3. Sentiment Classification Model Based on Deep Learning
Considering that the custumal machinery schooling methods and profound learning methods are insufficient in feature representation, this paper makes two improvements to the custumal machinery schooling methods and profound learning methods: one is to use shallow learning features as one of the input features of profound learning. Add a look mechanism to the network layer to allow the model to better learn the underlying semantic features in the text.
3.1. A Bidirectional Long- and Short-Term Memory Network Model Based on Emotional Multichannel
So as to make full use of the unique emotional resource information in the text sentiment decomposition task, this paper proposes BiLSTM Based on Sentimental Multichannel, referred to as BM-ATT-BiLSTM based on multichannel sentiment. The learning storey builds multiple channels to improve sentiment classification performance. BM-ATT-BiLSTM is a left-to-right multistorey neural network structure mainly composed of 5 parts: input layer, semantic learning layer, emotional attention layer, merging storey, and sentiment classification output storey. The input storey inputs are composed of features and shallow features (emotional part-of-speech features of words, location information features, and dependency features). The traditional LSTM model can obtain the forward semantic information in the text but ignore the reverse semantic information of the text. In response to this paper, let LSTM learn backward directions of the sequence. Feed the data in both directions into the BiLSTM model, and the calculation method is relatively simple, by calculating the emotional weight of each word. If the previous storey of the BiLSTM network is multiplied, it will be normalized and fused batch. Use the fully connected layer of the model to output the feature matrix, use softmax to normalize the feature matrix, and finally get the classification result.

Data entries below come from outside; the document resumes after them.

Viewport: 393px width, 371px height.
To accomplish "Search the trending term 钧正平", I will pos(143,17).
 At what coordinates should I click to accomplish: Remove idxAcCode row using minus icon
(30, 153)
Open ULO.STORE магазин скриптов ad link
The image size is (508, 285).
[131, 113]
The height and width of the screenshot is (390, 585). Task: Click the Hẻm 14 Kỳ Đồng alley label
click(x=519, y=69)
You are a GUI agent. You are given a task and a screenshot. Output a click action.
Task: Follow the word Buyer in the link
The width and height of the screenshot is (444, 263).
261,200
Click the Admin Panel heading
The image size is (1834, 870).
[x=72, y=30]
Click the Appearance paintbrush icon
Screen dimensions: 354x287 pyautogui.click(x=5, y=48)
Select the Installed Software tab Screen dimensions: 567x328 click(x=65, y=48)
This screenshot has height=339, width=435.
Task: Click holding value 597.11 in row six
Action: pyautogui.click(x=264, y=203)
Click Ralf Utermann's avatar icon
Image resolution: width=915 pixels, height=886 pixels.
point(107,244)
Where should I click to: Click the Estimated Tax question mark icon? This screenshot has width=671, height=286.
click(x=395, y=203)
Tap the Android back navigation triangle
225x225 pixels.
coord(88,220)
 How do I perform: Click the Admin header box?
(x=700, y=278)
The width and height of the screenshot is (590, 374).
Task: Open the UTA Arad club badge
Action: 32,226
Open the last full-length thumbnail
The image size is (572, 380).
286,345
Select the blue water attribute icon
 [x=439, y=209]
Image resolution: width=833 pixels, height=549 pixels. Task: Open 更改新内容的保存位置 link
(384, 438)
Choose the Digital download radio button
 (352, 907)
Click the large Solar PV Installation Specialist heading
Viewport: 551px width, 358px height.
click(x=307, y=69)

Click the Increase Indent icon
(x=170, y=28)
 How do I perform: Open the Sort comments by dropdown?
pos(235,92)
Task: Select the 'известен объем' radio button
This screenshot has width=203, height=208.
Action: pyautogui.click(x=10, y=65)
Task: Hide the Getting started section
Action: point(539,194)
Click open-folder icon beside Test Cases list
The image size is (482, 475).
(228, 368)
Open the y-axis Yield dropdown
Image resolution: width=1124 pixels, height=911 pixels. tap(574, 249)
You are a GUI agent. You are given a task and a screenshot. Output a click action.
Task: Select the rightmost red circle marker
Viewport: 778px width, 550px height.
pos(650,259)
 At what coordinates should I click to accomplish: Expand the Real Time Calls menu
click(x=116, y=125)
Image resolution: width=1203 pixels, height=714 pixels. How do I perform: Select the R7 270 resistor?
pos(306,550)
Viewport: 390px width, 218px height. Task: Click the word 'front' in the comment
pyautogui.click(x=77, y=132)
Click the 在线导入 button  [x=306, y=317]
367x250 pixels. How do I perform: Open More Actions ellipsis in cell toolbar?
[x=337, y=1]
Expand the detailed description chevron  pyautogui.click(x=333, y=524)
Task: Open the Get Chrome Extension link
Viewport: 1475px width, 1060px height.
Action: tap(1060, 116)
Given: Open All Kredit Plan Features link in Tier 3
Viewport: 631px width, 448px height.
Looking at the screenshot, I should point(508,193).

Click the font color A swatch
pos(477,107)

3.2. Experimental Parameter Setting
Different hyperparameters may have different effects on the experimental results. Although parameter tuning itself is not the main research content of this paper, for the sake of fairness, this paper considers the overall effect of the experiment and finally determines the hyperparameters of BM-ATT-BiLSTM. Some hyperparameters of the BM-ATT-BiLSTM model are shown in Table 2.
3.3. Experimental Environment and Comparative Experiments
The computer hardware configuration used in the experiment in this paper is as follows: the CPU is Intel Core processor i5-9400f, and the GPU series is NVIDIA GTX; the operating system is configured as Windows 10; the programming software used is PyCharm, the programming language used is Python, and the support library used in profound learning is pytorch10, keras11, and gensim12.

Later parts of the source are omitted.